After returning home for a few days, we headed up to the North Coast to celebrate the New Year with 10 other H13ers (11 of us are from Municipal Development and Lauren is a Youth Development volunteer who has Muni-D envy). We spent New Year’s Eve swimming in the Caribbean and eating fresh fish and tajadas (fried green plantains with salt that are the French fries of Honduras). When we rang in the New Year, the ball had already dropped in New York, so Dan held up a balloon and slowly lowered it as we counted down to midnight.

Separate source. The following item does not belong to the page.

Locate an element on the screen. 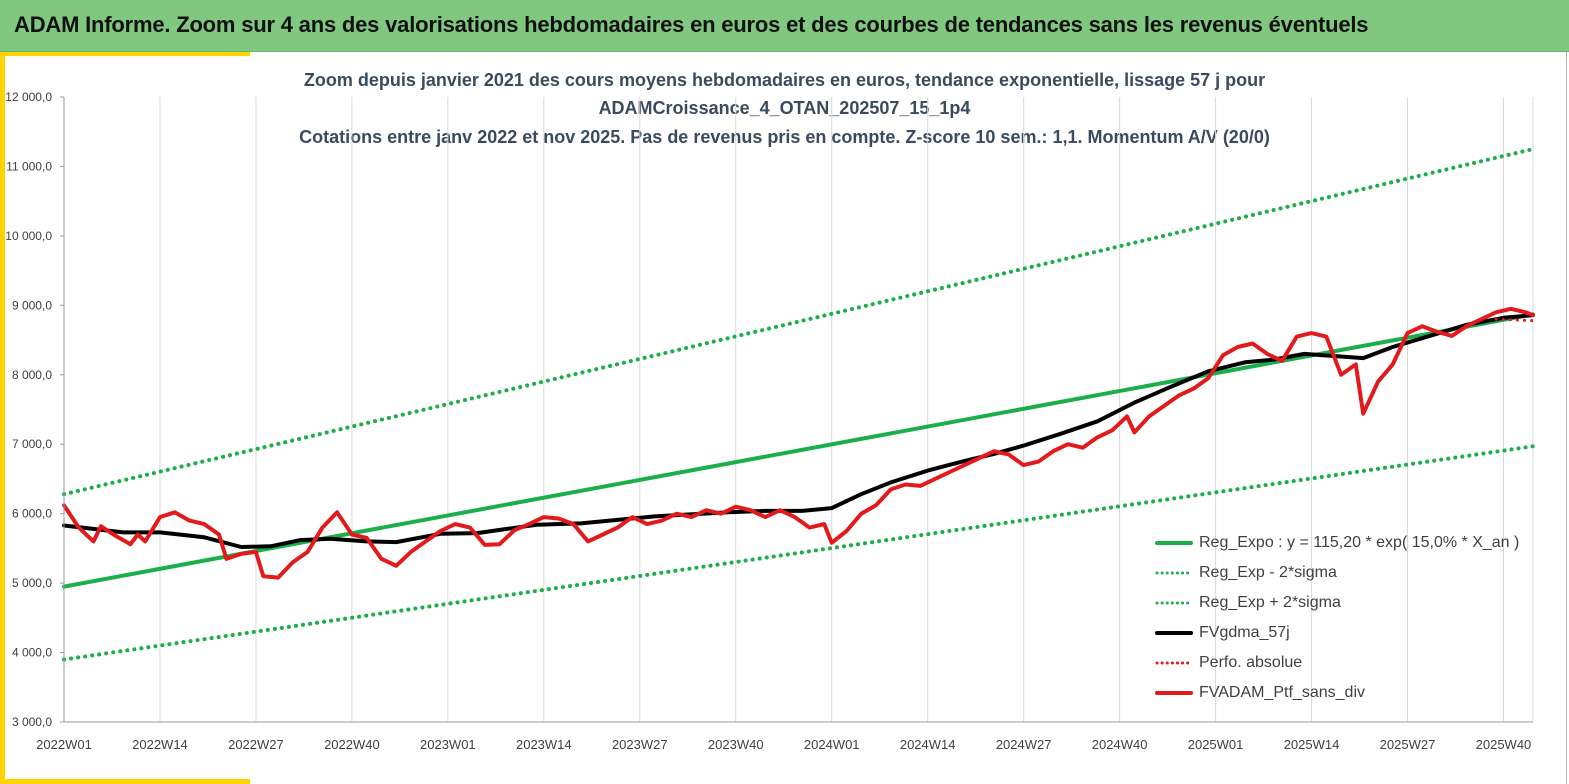  frame-right-border is located at coordinates (1566, 418).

On New Year’s Day, we hiked in Parque Nacional Pico Bonito. We hiked for about an hour and a half to a waterfall, where we went swimming and ate PB&Js before heading back. The water was cold and refreshing and deep enough that we could jump off a 10 foot rock. Natán, who had formerly been a gymnast and diver, flipped off the rock, but the rest of us were satisfied with simply jumping. The vegetation was lush, verdant, and tropical, so while admiring the beauty of it all, it was hard to convince ourselves that it was the first of January. It certainly felt like a good way to start off the New Year, though.




Emilia saltando (Emily jumping)



A natural knot



Our final day of vacation was spent swimming and walking on the beach. For lunch, we decided to splurge and go to a beach-side restaurant to take advantage of more fresh seafood. We shared Camarones al Ajillo (Garlic Shrimp) and Sopa de Caracol (Conch Soup). Both were excellent, but the conch soup, made with fresh coconut milk, was superb! The camarones came with arroz y frijoles (rice and beans) and tajadas. The conch soup also came with tajadas and rice that we mixed into the soup. With a cold beer, good company, and a view of the ocean, it was a perfect meal.


Dan, Emily, Natán, Ana, and our awesome food



After a bit of R & R, it´s time to get back to work! We will continue to work with Aldea Global and are also preparing to work with other NGOs and schools. We´ll keep you posted as that unfolds.

Whether you were buried in snow, worrying about getting sunburned or somewhere in between, we hope you had a Merry Christmas and a Happy New Year. Thanks for the letters, emails and packages. We always love hearing from you!